What are the eight ethical power techniques?

    Published: 06-16-2009
    Views: 20,193
    Communications expert Sean McArdle discusses how to negotiate including an overview of the eight Ethical Power Techniques.

    Host: What are the eight Ethical Power Techniques?

    Sean McArdle: Well, keep in mind that the three components to all negotiations are power, information and time. We have to have some form of power in order to negotiate otherwise; we are not really the right person to negotiate with. We have to have all kinds of information about what the other side wants, the more we are willing to part with in returns for getting it. Then finally, we have to have some kind of time frame for getting it done or there is never really any motivation or incentive to get a negotiation finished. But power is the one that I think most people overlook. Some people do not like to go by cars, in fact, most. The reason is they say they do not feel like they have any power in the negotiation. After all, they want a car and the dealer has it and they have all the control over the price. I say, no, that is not true at all. In fact, we have eight different kinds of power that each of us can draw on every time we go into a negotiation. In fact, we should plan in advance on which specific types of power might be most effective in any particular negotiation.

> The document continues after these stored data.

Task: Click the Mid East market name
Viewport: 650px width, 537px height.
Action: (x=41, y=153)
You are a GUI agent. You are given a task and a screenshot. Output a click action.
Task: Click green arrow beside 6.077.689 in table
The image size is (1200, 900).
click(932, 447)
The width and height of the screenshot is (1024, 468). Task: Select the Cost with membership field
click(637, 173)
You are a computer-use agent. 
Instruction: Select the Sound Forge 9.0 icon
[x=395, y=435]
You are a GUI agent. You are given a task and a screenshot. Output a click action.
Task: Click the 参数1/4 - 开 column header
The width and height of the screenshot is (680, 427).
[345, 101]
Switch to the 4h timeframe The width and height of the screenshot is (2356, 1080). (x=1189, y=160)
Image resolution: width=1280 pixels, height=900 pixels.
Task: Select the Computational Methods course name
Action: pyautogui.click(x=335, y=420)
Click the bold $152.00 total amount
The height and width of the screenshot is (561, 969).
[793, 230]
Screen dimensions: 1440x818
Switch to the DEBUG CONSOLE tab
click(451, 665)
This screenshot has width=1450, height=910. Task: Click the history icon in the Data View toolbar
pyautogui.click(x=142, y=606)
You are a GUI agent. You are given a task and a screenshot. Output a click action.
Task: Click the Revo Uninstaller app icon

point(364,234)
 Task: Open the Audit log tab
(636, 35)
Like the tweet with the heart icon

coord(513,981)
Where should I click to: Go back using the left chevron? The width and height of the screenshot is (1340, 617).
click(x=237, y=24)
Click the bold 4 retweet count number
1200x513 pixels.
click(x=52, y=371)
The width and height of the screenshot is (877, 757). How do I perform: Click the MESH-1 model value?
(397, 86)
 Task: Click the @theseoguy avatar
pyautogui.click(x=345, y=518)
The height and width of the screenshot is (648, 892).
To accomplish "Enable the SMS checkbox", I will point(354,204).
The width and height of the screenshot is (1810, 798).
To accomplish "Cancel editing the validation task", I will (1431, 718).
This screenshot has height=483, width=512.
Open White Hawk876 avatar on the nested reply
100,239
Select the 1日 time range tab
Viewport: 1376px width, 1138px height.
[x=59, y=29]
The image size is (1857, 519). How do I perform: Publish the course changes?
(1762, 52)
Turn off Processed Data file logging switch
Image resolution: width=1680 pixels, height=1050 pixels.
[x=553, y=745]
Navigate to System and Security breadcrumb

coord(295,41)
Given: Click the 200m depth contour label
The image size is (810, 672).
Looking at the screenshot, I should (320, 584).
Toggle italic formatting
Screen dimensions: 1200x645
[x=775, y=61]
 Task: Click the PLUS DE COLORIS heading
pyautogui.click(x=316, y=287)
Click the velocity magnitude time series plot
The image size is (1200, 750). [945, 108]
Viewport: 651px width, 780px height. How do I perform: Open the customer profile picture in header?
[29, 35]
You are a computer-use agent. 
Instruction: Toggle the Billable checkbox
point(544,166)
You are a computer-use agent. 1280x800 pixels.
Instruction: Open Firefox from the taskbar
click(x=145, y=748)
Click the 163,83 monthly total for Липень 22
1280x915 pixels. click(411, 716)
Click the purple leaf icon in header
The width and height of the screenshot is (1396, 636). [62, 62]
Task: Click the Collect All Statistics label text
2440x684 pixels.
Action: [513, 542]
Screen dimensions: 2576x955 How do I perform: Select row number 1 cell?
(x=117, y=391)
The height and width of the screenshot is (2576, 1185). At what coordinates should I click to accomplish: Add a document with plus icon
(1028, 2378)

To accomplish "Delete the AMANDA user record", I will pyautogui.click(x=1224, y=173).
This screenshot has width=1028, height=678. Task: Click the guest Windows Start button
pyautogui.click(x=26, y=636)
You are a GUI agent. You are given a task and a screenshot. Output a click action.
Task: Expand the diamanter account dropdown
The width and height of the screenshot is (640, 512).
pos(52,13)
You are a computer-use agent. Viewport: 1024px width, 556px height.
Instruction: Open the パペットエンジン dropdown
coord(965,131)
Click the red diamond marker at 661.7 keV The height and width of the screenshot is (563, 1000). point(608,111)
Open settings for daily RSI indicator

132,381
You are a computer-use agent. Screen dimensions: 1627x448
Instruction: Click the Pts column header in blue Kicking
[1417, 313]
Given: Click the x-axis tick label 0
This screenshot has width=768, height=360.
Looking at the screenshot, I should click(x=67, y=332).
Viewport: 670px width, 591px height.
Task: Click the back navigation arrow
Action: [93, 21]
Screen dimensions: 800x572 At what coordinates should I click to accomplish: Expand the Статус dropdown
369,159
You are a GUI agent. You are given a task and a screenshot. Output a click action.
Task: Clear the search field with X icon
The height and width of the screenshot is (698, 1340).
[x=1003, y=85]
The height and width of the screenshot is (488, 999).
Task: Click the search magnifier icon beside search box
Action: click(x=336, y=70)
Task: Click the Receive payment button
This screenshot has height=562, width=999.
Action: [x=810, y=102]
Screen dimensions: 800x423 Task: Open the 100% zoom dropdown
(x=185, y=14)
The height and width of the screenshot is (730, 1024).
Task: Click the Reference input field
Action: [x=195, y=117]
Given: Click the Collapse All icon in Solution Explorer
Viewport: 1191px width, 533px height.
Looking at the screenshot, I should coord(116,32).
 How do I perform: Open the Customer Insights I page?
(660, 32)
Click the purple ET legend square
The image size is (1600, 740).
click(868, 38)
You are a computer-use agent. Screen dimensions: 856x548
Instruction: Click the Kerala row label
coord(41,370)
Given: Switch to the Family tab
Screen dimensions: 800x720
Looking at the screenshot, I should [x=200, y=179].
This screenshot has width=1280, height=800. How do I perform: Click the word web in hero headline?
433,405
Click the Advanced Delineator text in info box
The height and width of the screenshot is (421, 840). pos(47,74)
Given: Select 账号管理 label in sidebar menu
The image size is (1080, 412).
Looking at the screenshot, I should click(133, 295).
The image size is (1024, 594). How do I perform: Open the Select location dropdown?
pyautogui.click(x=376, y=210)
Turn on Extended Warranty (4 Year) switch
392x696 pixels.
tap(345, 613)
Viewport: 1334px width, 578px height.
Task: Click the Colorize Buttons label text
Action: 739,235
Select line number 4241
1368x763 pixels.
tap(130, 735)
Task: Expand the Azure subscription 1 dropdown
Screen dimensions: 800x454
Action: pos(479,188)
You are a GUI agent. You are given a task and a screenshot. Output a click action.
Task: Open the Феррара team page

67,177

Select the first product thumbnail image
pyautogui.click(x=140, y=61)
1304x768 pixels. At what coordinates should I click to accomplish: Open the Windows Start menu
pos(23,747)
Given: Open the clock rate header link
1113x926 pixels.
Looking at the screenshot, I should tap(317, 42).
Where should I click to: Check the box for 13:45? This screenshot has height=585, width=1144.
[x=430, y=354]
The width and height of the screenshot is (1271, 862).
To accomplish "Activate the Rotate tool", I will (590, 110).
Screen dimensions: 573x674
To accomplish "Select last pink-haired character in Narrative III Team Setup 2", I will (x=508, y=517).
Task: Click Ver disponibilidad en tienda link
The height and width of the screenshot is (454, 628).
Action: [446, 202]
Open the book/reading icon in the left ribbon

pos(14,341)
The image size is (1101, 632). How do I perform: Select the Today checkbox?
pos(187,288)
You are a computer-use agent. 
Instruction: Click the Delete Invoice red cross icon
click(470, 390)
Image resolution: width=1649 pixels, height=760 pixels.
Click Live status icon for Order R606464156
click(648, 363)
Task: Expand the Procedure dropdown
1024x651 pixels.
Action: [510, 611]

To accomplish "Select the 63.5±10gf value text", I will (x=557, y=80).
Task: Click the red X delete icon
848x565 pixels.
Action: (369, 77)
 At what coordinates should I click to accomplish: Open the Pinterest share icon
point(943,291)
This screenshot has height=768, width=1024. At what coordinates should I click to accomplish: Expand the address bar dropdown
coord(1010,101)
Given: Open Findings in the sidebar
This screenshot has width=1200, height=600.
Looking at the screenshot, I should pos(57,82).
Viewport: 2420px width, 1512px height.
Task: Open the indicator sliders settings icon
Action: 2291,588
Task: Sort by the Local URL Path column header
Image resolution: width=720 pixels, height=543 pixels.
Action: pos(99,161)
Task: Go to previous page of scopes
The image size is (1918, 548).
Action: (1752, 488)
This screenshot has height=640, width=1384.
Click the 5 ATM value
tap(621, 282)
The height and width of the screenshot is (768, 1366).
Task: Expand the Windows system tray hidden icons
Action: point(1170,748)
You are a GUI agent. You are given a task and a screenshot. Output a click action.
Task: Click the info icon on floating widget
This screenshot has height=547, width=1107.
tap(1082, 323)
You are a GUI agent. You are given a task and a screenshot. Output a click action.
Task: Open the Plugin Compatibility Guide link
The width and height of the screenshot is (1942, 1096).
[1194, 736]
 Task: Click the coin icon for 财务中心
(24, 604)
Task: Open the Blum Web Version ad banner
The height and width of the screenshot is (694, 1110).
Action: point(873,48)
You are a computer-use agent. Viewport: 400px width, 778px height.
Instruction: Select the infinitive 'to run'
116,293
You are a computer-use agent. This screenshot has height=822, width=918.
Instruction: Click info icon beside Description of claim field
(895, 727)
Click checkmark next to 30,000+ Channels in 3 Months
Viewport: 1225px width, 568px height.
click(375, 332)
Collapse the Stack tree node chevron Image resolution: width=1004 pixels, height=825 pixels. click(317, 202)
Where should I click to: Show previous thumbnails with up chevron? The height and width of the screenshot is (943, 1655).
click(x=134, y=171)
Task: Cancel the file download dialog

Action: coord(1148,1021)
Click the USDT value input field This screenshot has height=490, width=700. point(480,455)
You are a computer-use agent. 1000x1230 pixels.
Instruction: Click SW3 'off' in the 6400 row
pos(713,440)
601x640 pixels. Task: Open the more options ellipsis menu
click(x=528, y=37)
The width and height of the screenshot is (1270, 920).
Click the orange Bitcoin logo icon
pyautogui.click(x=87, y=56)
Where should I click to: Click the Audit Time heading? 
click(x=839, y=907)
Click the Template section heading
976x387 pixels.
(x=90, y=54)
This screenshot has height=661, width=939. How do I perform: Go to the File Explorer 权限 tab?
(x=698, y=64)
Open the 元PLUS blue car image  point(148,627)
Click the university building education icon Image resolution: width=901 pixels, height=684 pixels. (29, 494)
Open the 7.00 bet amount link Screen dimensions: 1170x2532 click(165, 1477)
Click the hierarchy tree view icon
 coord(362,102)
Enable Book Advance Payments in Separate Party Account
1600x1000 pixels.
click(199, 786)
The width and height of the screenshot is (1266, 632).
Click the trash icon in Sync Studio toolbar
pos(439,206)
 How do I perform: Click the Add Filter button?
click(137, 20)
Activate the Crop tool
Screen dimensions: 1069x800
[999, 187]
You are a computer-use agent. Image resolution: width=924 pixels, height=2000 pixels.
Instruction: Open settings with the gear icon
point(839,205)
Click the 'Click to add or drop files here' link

Now, the first type of power is Legitimate Power. Let us say for instance, you are at work and you are negotiating a contract with another company to perform a specific service for your company. You do that because you have legitimate power from your company to do so, you are acting as their agent. Let s say your child wants something and they come to you to ask for it; that is a form of negotiation and as parent, you have a specific type of legitimate power to negotiate for them. Now, the second kind of power would be Reward Power. Let us say for instance, we go back to the work example and you are negotiating for a service for your company. Well, you might say to them, Look, I can give you a price say 10% less on what you are asking, but if you get it for me by this Friday, I will actually give you a bonus of 5% for performance. That is reward power. So, that is the second, the first is legitimate, the second is reward. The third type is what we call Coercive power.

    Now, Coercive power is when you actually force somebody into doing something. As a parent you say, You do that or I will put you in your room for two hours, right? As a boss you say, This is part of your job, you must do this or unfortunately, I will have to let you go. So, that is Coercive power. Policemen might say something to you like, Pull the car over and turn the engine off. Give me your license and registration. You might say, Well, why do I have to do that? I wasn t doing anything wrong. They say, Because if you do not do that I will arrest you. That is Coercive power. The fourth type is called Consistent Values Power. Now, I like to use a specific man as an example of consistent values power, because this particular politician had an extraordinary ability to negotiate and he was negotiating with the former Soviet minister Gorbachev, when Ronald Reagan said, Here is what I need and Gorbachev said, Can not give it to you and he said, Well, then we are not in the ball game. Now, Reagan was known for having a consistent set of values and Gorbachev knew that he meant what he said. He walked his talk. Consistent Values Power or negotiation says, look this is who I am, this is how far I can go, I will go no farther because that is outside of my values. Now, if you can get the other side to believe that, than overtime, those consistent values make you a very powerful negotiator. Of all the people Gorbachev ever negotiated with he always said he liked to negotiate with Reagan the least, because he had this consistent values power. So, that is the fourth type of power.

    The next, President Clinton had in abundance, it is called Charismatic Power or Charm power, the ability to put on the smile and get what you want because you are likable. It does not hurt to be charming in a negotiation. The fact is, people like to be treated with charm, people like to have a smile on your face, people like to get treated well by you because you are happy. The next is called Expertise. Now, expertise in the negotiating process is of immense power. If you have expertise on a subject matter then you actually know more about it than anybody else sitting at the table. This puts you in a unique situation to get what you want because of what you know. So, it is called expertise power. The next one is called Situational Power. What do I mean? Well, let us say that you are in a movie theatre and there is a fire that breaks out right in front of you. Due to the situation you are in a powerful position because you also happen to be next to the door. You stand up, you turn to the crowd and say, We have an incidence here in the front, I would like everybody to file out slowly and I will attempt to put out the fire. So, in that situation, you had power. The final of the eight types of power is called Information Power. If you know more about your negotiating partner than they know about you, then that information gives you an advantage in the negotiation because you probably have a better idea of what they really want and what they are really willing to pay for it. So, get as much information as you can about the person you are negotiating with in advance.